For example, considering a two-dimensional data set, as shown in Figure 5(a), MUGCS is used to classify the clusters for a data set with an initial distinguishing coefficient ξ= 0.1, an initial weighting coefficient ω = 0.2, the raising values Δω = 0.05 and Δξ = 0.1, and the expected cluster numbers EN = 2, 3, 4, 5, 6, 7 individually. The locations and the clustering results of data are indicated in Figures 5(b)-5(g), and the cluster centers are marked by the symbol “*”. The expected cluster number (EN), performance index (PI), and two optimal parameters ξ, ω, are given in Table 1. The value of PI varies while the cluster number is changing. Then, the optimal value of PI can be obtained. Thus, MUGCS can classify a data set to several clusters. Finally, MUGCA is executed to recognize the location and the spot number of each die (cluster) in this study.
The advantages of MUGCA comparing with UGCA are described as follows. The experimental parameters of ω and ξ can't be adjusted in UGCA process automatically. Moreover, EN value is a convergence index and denotes the score of dice, but UGCA process is short of EN value. Therefore, the score of dice can't be found using UGCA correctly and flexibly. Thus, MUGCA is more flexible than UGCA.
The auto-recognition of dice system (ARDS) software is written using image processing techniques and MUGCA in Visual Basic 6.0 with MIL 8.0 library, as shown in Figure 6. The functions of ARDS include the file operations (acquire, load, and save images), image analysis operations (binary operator, hole-filling, remove noise using closing and opening, compute the coordinates of dice spots), and initializing parameters (initial clustering weighting value, distinguishing coefficient, and the dice number which is given by the user). The optimal clustering weighting, the distinguishing coefficient, and the score of dice can be obtained by ARDS computing. Furthermore, the score of spots for several dice can be estimated exactly and rapidly by ARDS. For example, it takes less than a few seconds for ARDS to identify six dice which are scattered in a bowl, as shown in Figure 6.
In general, the dices are undistinguishable when they are abreast in a bowl. Three types of four abreast dice are shown in Figure 7. However, the ARDS can easily separate abreast dice as illustrated in Figure 8. Furthermore, the recognizing ability of ARDS is independent of the image size of the dice. The locations of dice in Figure 9(a) and 9(b) are the same, but the acquired images are different in the size of distances between the dices for the different position of the CCD camera. The same classification results are obtained using ARDS software, as shown in Figures 9(c) and 9(d).
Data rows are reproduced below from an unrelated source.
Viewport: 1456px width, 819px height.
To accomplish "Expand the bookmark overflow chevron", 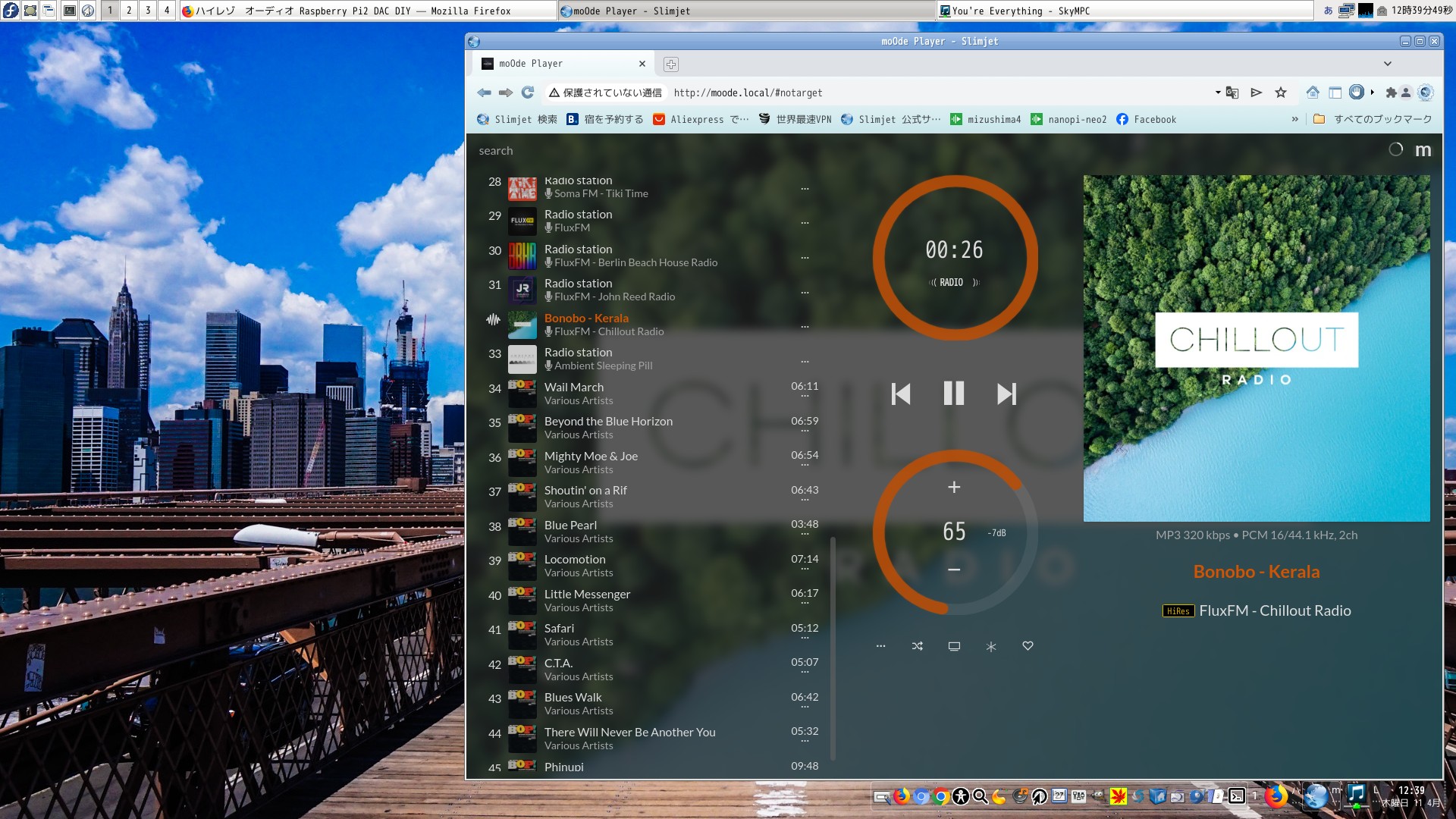I will pyautogui.click(x=1294, y=119).
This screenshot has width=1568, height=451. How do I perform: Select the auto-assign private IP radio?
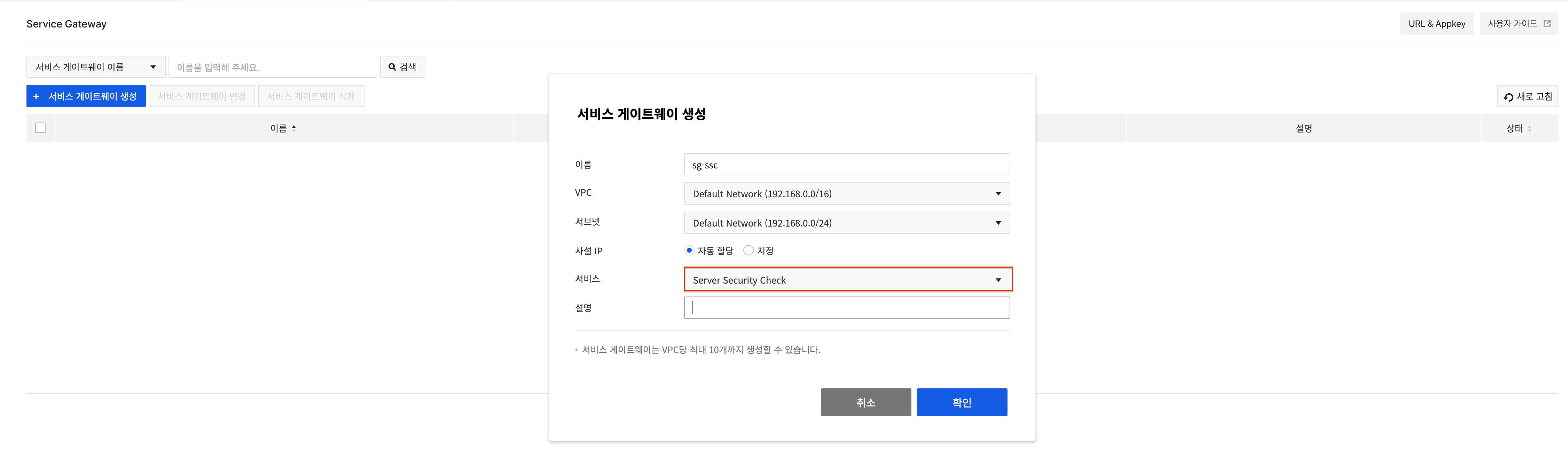tap(689, 250)
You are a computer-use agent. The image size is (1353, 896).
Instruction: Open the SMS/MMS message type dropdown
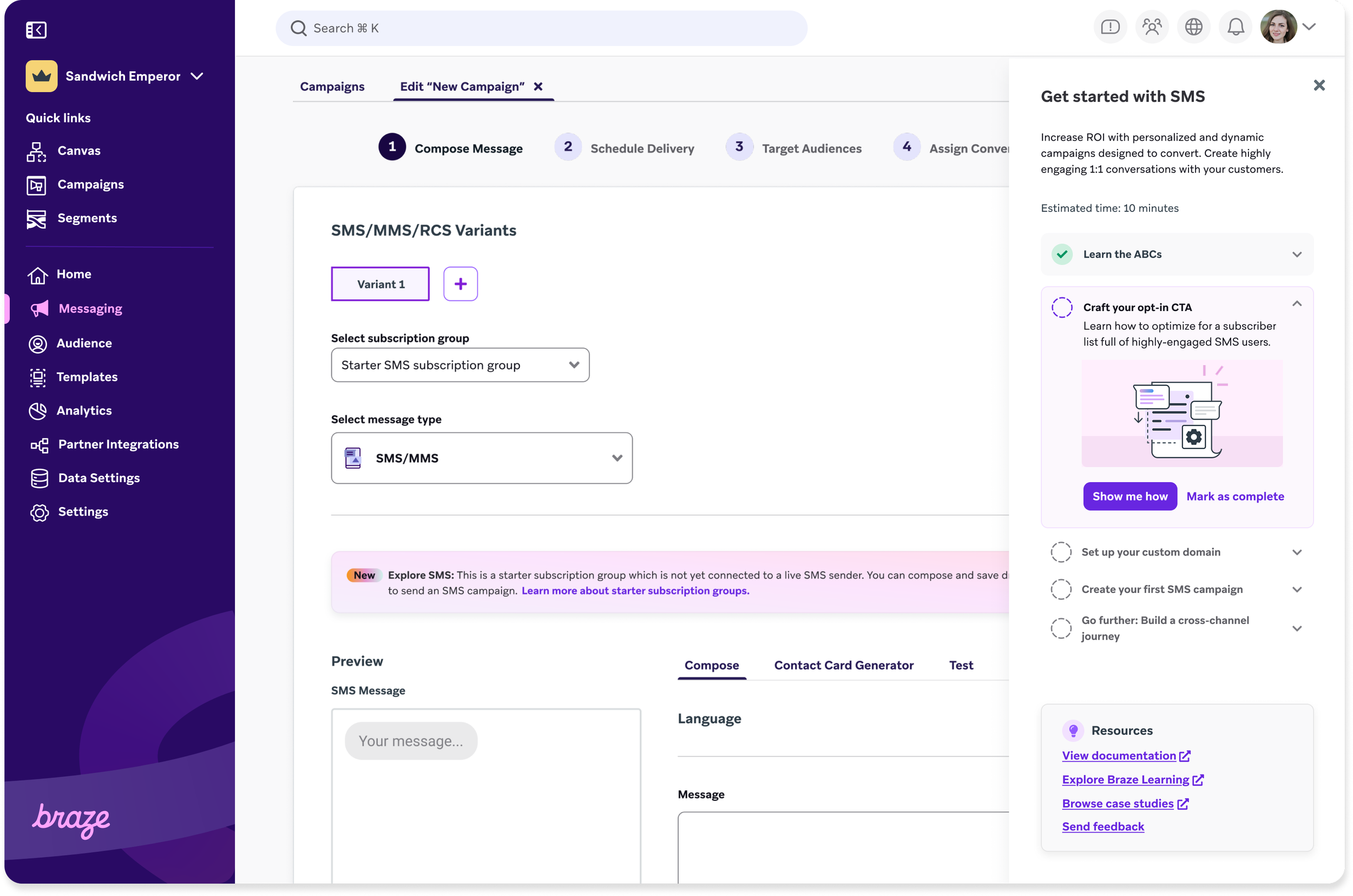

One hundred sample sets including 3, 4, 5, and 6 dice were randomly sampled from acquired image in order to test ARDS software. After all, an accuracy rate 100% can be achieved when threshold value setting is between 100 and 150 in binary process under a controllable environment. For example, detection results were 4, 5, 5, 3 instead of 2, 5, 5, 3 when threshold value is 90 as shown in Figure 10. The average of iteration number is 21 after testing by ARDS software. Table 2 presents the classification results of three samples. Even for low contrast images, acceptable results can still be obtained (Figure 11).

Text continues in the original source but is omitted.